Dataset records:
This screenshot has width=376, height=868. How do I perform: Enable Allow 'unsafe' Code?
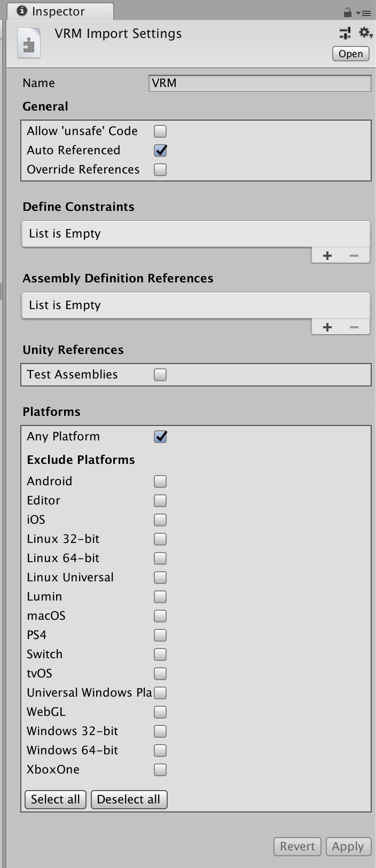coord(160,131)
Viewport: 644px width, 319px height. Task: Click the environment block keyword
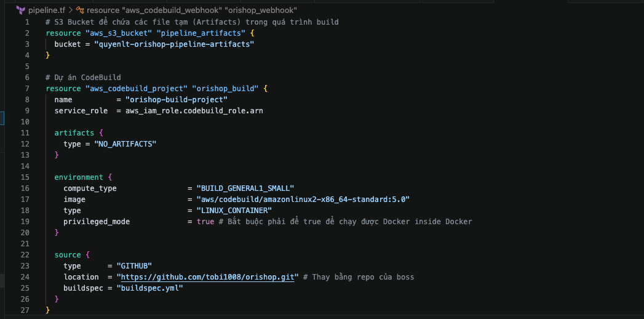point(79,177)
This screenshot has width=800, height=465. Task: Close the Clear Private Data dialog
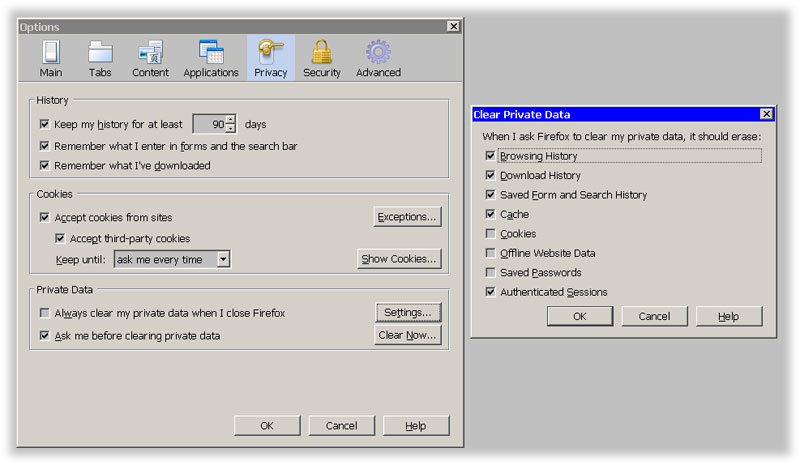(x=766, y=115)

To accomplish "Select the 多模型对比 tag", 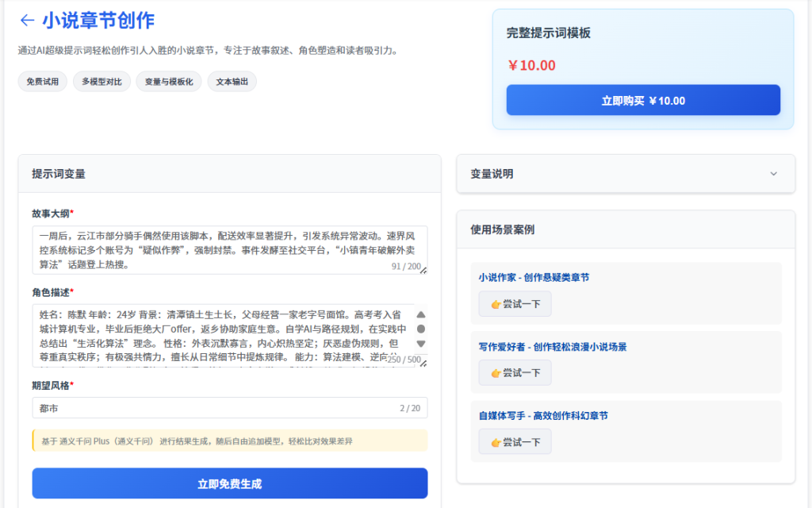I will [102, 82].
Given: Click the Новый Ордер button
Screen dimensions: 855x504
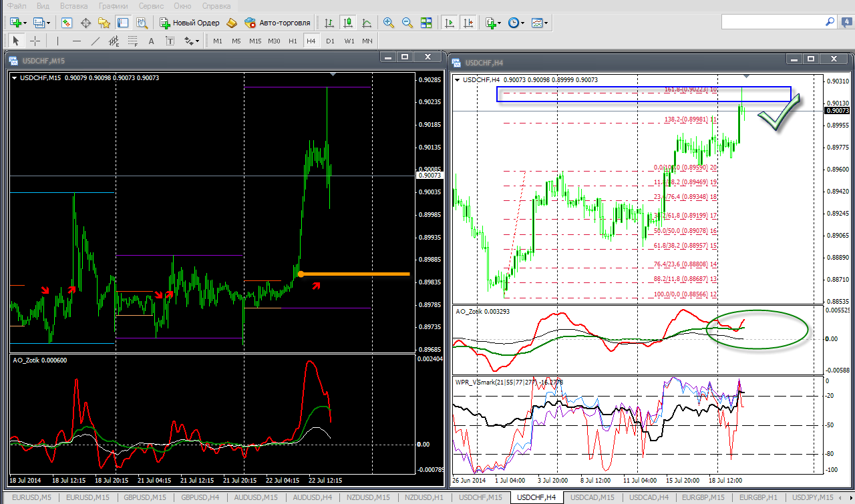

▶ _Exercise_: Retyped exactly, the lines from the one holding "Given: Click the Новый Ордер button" through the last line of the data above are the whole answer. Pictures stay out.

▶ _Reply_:
Given: Click the Новый Ордер button
Screen dimensions: 855x504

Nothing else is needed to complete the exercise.